* _Task to complete_
Starting at the first of the lines below and ending at the line containing "Looking at the screenshot, I should click(955, 142).", copy those lines and replace "checkmark" with "tick mark", keeping everything else the same.

** START Recorded data **

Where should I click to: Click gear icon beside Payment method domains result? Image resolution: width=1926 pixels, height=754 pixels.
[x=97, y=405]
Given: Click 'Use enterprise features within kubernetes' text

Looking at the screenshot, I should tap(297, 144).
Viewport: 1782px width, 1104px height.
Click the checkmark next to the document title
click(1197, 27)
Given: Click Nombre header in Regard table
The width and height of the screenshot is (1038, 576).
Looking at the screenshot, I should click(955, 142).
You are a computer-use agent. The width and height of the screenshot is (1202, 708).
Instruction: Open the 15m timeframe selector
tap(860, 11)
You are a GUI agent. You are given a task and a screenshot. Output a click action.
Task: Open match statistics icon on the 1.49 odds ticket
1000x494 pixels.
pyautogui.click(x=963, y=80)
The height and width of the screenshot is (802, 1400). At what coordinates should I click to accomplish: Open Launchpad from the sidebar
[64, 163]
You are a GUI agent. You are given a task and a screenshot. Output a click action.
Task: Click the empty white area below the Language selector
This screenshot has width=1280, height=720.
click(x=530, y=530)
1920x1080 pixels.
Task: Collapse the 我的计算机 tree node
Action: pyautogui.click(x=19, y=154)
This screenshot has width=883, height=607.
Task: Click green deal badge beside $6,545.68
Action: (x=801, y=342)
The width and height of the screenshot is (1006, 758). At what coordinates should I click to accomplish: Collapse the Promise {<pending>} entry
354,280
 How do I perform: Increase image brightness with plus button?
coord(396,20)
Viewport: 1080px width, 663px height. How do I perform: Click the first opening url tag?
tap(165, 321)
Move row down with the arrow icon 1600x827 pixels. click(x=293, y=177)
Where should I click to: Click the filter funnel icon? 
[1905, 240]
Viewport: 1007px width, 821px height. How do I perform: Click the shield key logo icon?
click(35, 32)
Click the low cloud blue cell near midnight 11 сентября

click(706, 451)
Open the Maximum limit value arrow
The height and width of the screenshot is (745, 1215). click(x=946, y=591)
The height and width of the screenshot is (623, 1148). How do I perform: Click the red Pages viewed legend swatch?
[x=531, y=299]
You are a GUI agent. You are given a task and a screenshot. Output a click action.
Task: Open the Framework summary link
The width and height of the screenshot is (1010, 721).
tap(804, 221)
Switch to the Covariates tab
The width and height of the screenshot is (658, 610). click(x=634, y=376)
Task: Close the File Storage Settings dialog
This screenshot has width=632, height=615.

** END Recorded data **

* _Solution for this task_
Where should I click to: Click gear icon beside Payment method domains result? Image resolution: width=1926 pixels, height=754 pixels.
[x=97, y=405]
Given: Click 'Use enterprise features within kubernetes' text

Looking at the screenshot, I should tap(297, 144).
Viewport: 1782px width, 1104px height.
Click the tick mark next to the document title
click(1197, 27)
Given: Click Nombre header in Regard table
The width and height of the screenshot is (1038, 576).
Looking at the screenshot, I should click(955, 142).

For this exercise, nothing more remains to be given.